How can I force snapshot creation?

Specifying the environment variable ENGFLOW_BENTO_FORCE_SAVE=1 in the job forces snapshot creation.

When should I force snapshot creation?

You should force creating a snapshot if you've updated .bazelversion since the latest snapshot, or have made any other changes that would force the server to restart; see How do I know if the Bazel server restarted? For example, changing the --output_root causes the old server to be invalidated.

Where can I see the snapshot creation time?

If a snapshot exists for a Bento, you can see it in on the Bentos page in your cluster's Build and Test UI. Each Bento that has a snapshot lists a Last snapshot at date.

Latest snapshot

How do I know if the Bazel server restarted?

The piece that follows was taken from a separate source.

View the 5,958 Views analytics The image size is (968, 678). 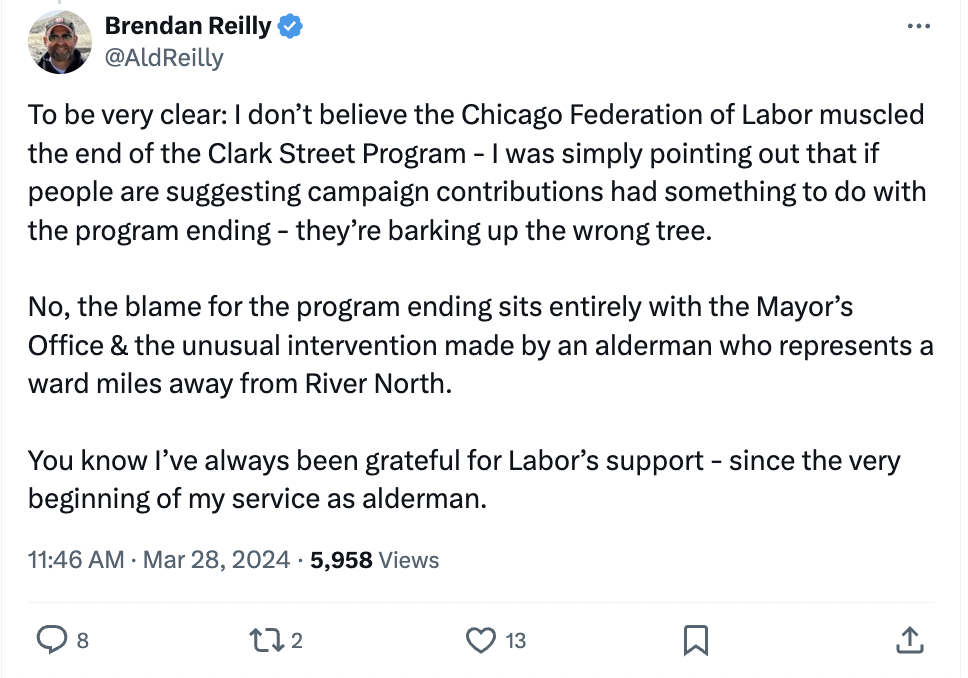[374, 560]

You can determine this by inspecting the action results for a specific CI job.

To inspect the action result in your EngFlow Build and Test UI:

  1. Access the CI Runners Status page.
  2. Find the listing for the CI job, and select the corresponding View execution result link. This opens the Action Details page.
  3. On the Action Details page, expand the Action Result card.
  4. Inspect the Stderr output. If the Bazel server restarted, you will see a “Died” entry near the end of the output.

Alternatively you can also see this in the CI logs, typically as a Extracting Bazel installation and/or a Starting local Bazel server [...] and connecting to it log line.

If I update a Bento definition, will the existing snapshot be lost?

Yes. Updating a Bento definition creates a new internal Bento ID. The snapshot associated with the older ID won't be used with the new ID.

This holds even if you update a Bento then restore its old value, i.e. you do an A-B-A edit. Every edit yields a new internal Bento ID. Snapshots correspond to one specific Bento ID.

Where are snapshots stored?

Snapshots are stored in the EngFlow CAS, like other remote execution artifacts, and can be downloaded by anyone with EngFlow access. They are garbage collected like any other blob.

What are the security implications of using EngFlow CI runners?

The CI jobs run inside a privileged container, secured by an Apparmor/seccomp profile.

Snapshots are stored as CAS blobs so they can be downloaded. They contain the following sensitive data:

  • Source code snapshot
  • Potentially: EngFlow cluster credential; this credential has a limited lifetime.
  • Potentially: Any additional secrets passed in JSON files uploaded to the secrets manager in your cluster.

Users with access to EngFlow typically already have access to source code, so this is not an additional exfiltration risk. However, CI steps that need privileged credentials, e.g. deploy steps that need GCP or AWS credentials should use secret support provided by your CI provider. If these processes need snapshotting, the workflows should ensure that any such credentials are either revoked or deleted, both from the file system and from any persistent processes.

CI jobs for pre-submit code in GitHub Actions

If you're using the GitHub Actions CI provider, the client cannot control which job gets assigned to a worker. This means that a malicious user can cause a snapshot to be based on a pre-submit (unreviewed) source code state.

How does build startup time compare between Github Actions and Buildkite?

GitHub Actions jobs take slightly longer to get started: both agents have startup time, and GitHub servers have internal buffering. This causes GitHub Actions jobs to take an additional 10 seconds to start.